---- RECORDS PROVIDED

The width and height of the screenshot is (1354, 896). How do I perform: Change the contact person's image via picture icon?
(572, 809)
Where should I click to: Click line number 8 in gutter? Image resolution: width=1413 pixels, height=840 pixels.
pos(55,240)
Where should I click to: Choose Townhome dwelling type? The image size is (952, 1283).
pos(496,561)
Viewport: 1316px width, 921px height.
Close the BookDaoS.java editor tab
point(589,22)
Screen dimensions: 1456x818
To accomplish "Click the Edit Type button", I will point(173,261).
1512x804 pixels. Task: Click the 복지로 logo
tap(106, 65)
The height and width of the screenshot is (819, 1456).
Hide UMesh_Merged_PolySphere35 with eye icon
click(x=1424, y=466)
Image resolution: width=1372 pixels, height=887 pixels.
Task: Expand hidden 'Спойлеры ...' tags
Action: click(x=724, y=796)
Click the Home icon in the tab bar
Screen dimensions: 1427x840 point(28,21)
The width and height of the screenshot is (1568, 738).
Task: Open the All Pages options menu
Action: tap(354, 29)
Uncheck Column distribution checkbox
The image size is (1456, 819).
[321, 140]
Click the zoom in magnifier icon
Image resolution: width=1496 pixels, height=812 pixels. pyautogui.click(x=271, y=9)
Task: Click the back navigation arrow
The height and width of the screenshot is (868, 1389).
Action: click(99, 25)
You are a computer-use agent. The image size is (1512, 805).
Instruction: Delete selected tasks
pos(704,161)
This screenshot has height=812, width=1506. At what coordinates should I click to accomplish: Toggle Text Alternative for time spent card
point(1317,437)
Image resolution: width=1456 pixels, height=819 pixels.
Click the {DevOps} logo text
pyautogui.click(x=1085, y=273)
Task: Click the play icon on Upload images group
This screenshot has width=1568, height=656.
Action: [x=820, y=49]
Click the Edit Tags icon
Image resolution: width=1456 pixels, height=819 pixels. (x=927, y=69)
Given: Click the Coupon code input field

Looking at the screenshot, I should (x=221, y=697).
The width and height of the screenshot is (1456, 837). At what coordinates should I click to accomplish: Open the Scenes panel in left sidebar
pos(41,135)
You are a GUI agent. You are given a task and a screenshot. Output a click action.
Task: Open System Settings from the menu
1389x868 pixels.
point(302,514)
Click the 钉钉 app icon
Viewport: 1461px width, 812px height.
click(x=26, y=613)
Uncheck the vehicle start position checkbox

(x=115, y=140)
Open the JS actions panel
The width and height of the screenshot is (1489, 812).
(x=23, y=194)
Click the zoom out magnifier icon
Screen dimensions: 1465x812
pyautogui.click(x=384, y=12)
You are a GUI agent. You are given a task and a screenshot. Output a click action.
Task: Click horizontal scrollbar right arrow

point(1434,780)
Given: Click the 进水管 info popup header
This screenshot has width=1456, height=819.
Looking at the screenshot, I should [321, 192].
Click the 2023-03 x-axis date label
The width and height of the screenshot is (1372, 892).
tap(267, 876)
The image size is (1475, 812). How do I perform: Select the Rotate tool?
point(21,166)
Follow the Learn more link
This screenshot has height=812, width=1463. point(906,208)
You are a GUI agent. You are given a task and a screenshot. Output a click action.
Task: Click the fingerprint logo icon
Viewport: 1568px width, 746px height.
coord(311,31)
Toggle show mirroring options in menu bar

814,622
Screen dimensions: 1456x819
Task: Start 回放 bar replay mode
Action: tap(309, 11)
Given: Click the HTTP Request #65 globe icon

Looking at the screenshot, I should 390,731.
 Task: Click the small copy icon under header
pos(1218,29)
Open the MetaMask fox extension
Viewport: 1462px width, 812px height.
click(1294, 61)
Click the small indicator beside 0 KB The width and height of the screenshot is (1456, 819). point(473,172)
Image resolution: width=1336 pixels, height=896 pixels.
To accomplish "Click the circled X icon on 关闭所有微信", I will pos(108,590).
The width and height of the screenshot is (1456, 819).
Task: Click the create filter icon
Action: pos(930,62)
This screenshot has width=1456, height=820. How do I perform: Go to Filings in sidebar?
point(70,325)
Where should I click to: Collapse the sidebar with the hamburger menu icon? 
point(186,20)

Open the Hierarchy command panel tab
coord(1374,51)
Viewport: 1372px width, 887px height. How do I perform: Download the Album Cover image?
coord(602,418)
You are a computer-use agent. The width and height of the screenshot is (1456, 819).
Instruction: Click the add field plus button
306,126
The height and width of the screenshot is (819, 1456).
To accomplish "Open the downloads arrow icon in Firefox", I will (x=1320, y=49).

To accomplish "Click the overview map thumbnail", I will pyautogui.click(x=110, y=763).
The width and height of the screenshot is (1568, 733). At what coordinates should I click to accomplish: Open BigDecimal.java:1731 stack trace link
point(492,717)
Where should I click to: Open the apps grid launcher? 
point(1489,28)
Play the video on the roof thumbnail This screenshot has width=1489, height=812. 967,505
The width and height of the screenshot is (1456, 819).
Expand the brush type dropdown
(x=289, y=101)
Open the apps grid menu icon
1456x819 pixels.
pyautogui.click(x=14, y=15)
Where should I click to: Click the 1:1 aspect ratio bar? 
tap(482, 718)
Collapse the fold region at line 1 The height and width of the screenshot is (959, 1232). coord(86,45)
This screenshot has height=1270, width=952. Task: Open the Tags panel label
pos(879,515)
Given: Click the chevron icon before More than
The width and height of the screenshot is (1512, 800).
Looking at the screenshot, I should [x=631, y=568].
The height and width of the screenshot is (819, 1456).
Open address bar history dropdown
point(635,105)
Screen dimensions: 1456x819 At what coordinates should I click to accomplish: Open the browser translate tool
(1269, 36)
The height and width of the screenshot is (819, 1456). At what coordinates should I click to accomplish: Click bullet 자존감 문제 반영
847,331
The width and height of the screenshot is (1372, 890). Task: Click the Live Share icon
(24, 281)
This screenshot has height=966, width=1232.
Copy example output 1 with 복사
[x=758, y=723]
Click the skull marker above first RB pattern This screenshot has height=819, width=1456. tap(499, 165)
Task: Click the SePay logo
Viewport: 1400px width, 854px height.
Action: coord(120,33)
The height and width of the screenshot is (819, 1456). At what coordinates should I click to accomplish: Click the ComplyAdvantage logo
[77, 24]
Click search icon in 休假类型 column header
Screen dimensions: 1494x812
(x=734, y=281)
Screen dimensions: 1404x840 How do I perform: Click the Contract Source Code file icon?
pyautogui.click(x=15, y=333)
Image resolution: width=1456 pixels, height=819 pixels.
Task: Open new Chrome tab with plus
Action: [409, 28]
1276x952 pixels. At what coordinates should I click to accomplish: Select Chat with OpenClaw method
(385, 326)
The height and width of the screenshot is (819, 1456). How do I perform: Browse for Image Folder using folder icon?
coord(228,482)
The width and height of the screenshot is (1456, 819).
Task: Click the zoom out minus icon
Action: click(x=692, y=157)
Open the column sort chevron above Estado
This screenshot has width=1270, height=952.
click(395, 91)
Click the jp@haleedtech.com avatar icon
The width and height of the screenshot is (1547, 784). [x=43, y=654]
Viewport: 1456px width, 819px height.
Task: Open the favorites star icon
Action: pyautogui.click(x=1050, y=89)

--------

» **EXERCISE GOAL**
Each record should be repeated in full, exactly as it is written.

» **WRITTEN SOLUTION**
The width and height of the screenshot is (1354, 896). How do I perform: Change the contact person's image via picture icon?
(572, 809)
Where should I click to: Click line number 8 in gutter? Image resolution: width=1413 pixels, height=840 pixels.
pos(55,240)
Where should I click to: Choose Townhome dwelling type? The image size is (952, 1283).
pos(496,561)
Viewport: 1316px width, 921px height.
Close the BookDaoS.java editor tab
point(589,22)
Screen dimensions: 1456x818
To accomplish "Click the Edit Type button", I will point(173,261).
1512x804 pixels. Task: Click the 복지로 logo
tap(106, 65)
The height and width of the screenshot is (819, 1456).
Hide UMesh_Merged_PolySphere35 with eye icon
click(x=1424, y=466)
Image resolution: width=1372 pixels, height=887 pixels.
Task: Expand hidden 'Спойлеры ...' tags
Action: click(x=724, y=796)
Click the Home icon in the tab bar
Screen dimensions: 1427x840 point(28,21)
The width and height of the screenshot is (1568, 738).
Task: Open the All Pages options menu
Action: tap(354, 29)
Uncheck Column distribution checkbox
The image size is (1456, 819).
[321, 140]
Click the zoom in magnifier icon
Image resolution: width=1496 pixels, height=812 pixels. pyautogui.click(x=271, y=9)
Task: Click the back navigation arrow
The height and width of the screenshot is (868, 1389).
Action: click(99, 25)
You are a computer-use agent. The image size is (1512, 805).
Instruction: Delete selected tasks
pos(704,161)
This screenshot has height=812, width=1506. At what coordinates should I click to accomplish: Toggle Text Alternative for time spent card
point(1317,437)
Image resolution: width=1456 pixels, height=819 pixels.
Click the {DevOps} logo text
pyautogui.click(x=1085, y=273)
Task: Click the play icon on Upload images group
This screenshot has width=1568, height=656.
Action: [x=820, y=49]
Click the Edit Tags icon
Image resolution: width=1456 pixels, height=819 pixels. (x=927, y=69)
Given: Click the Coupon code input field

Looking at the screenshot, I should (x=221, y=697).
The width and height of the screenshot is (1456, 837). At what coordinates should I click to accomplish: Open the Scenes panel in left sidebar
pos(41,135)
You are a GUI agent. You are given a task and a screenshot. Output a click action.
Task: Open System Settings from the menu
1389x868 pixels.
point(302,514)
Click the 钉钉 app icon
Viewport: 1461px width, 812px height.
click(x=26, y=613)
Uncheck the vehicle start position checkbox

(x=115, y=140)
Open the JS actions panel
The width and height of the screenshot is (1489, 812).
(x=23, y=194)
Click the zoom out magnifier icon
Screen dimensions: 1465x812
pyautogui.click(x=384, y=12)
You are a GUI agent. You are given a task and a screenshot. Output a click action.
Task: Click horizontal scrollbar right arrow

point(1434,780)
Given: Click the 进水管 info popup header
This screenshot has width=1456, height=819.
Looking at the screenshot, I should [321, 192].
Click the 2023-03 x-axis date label
The width and height of the screenshot is (1372, 892).
tap(267, 876)
The image size is (1475, 812). How do I perform: Select the Rotate tool?
point(21,166)
Follow the Learn more link
This screenshot has height=812, width=1463. point(906,208)
You are a GUI agent. You are given a task and a screenshot. Output a click action.
Task: Click the fingerprint logo icon
Viewport: 1568px width, 746px height.
coord(311,31)
Toggle show mirroring options in menu bar

814,622
Screen dimensions: 1456x819
Task: Start 回放 bar replay mode
Action: tap(309, 11)
Given: Click the HTTP Request #65 globe icon

Looking at the screenshot, I should 390,731.
 Task: Click the small copy icon under header
pos(1218,29)
Open the MetaMask fox extension
Viewport: 1462px width, 812px height.
click(1294, 61)
Click the small indicator beside 0 KB The width and height of the screenshot is (1456, 819). point(473,172)
Image resolution: width=1336 pixels, height=896 pixels.
To accomplish "Click the circled X icon on 关闭所有微信", I will pos(108,590).
The width and height of the screenshot is (1456, 819).
Task: Click the create filter icon
Action: pos(930,62)
This screenshot has width=1456, height=820. How do I perform: Go to Filings in sidebar?
point(70,325)
Where should I click to: Collapse the sidebar with the hamburger menu icon? 
point(186,20)

Open the Hierarchy command panel tab
coord(1374,51)
Viewport: 1372px width, 887px height. How do I perform: Download the Album Cover image?
coord(602,418)
You are a computer-use agent. The width and height of the screenshot is (1456, 819).
Instruction: Click the add field plus button
306,126
The height and width of the screenshot is (819, 1456).
To accomplish "Open the downloads arrow icon in Firefox", I will (x=1320, y=49).

To accomplish "Click the overview map thumbnail", I will pyautogui.click(x=110, y=763).
The width and height of the screenshot is (1568, 733). At what coordinates should I click to accomplish: Open BigDecimal.java:1731 stack trace link
point(492,717)
Where should I click to: Open the apps grid launcher? 
point(1489,28)
Play the video on the roof thumbnail This screenshot has width=1489, height=812. 967,505
The width and height of the screenshot is (1456, 819).
Expand the brush type dropdown
(x=289, y=101)
Open the apps grid menu icon
1456x819 pixels.
pyautogui.click(x=14, y=15)
Where should I click to: Click the 1:1 aspect ratio bar? 
tap(482, 718)
Collapse the fold region at line 1 The height and width of the screenshot is (959, 1232). coord(86,45)
This screenshot has height=1270, width=952. Task: Open the Tags panel label
pos(879,515)
Given: Click the chevron icon before More than
The width and height of the screenshot is (1512, 800).
Looking at the screenshot, I should [x=631, y=568].
The height and width of the screenshot is (819, 1456).
Open address bar history dropdown
point(635,105)
Screen dimensions: 1456x819 At what coordinates should I click to accomplish: Open the browser translate tool
(1269, 36)
The height and width of the screenshot is (819, 1456). At what coordinates should I click to accomplish: Click bullet 자존감 문제 반영
847,331
The width and height of the screenshot is (1372, 890). Task: Click the Live Share icon
(24, 281)
This screenshot has height=966, width=1232.
Copy example output 1 with 복사
[x=758, y=723]
Click the skull marker above first RB pattern This screenshot has height=819, width=1456. tap(499, 165)
Task: Click the SePay logo
Viewport: 1400px width, 854px height.
Action: coord(120,33)
The height and width of the screenshot is (819, 1456). At what coordinates should I click to accomplish: Click the ComplyAdvantage logo
[77, 24]
Click search icon in 休假类型 column header
Screen dimensions: 1494x812
(x=734, y=281)
Screen dimensions: 1404x840 How do I perform: Click the Contract Source Code file icon?
pyautogui.click(x=15, y=333)
Image resolution: width=1456 pixels, height=819 pixels.
Task: Open new Chrome tab with plus
Action: [409, 28]
1276x952 pixels. At what coordinates should I click to accomplish: Select Chat with OpenClaw method
(385, 326)
The height and width of the screenshot is (819, 1456). How do I perform: Browse for Image Folder using folder icon?
coord(228,482)
The width and height of the screenshot is (1456, 819).
Task: Click the zoom out minus icon
Action: click(x=692, y=157)
Open the column sort chevron above Estado
This screenshot has width=1270, height=952.
click(395, 91)
Click the jp@haleedtech.com avatar icon
The width and height of the screenshot is (1547, 784). [x=43, y=654]
Viewport: 1456px width, 819px height.
Task: Open the favorites star icon
Action: pyautogui.click(x=1050, y=89)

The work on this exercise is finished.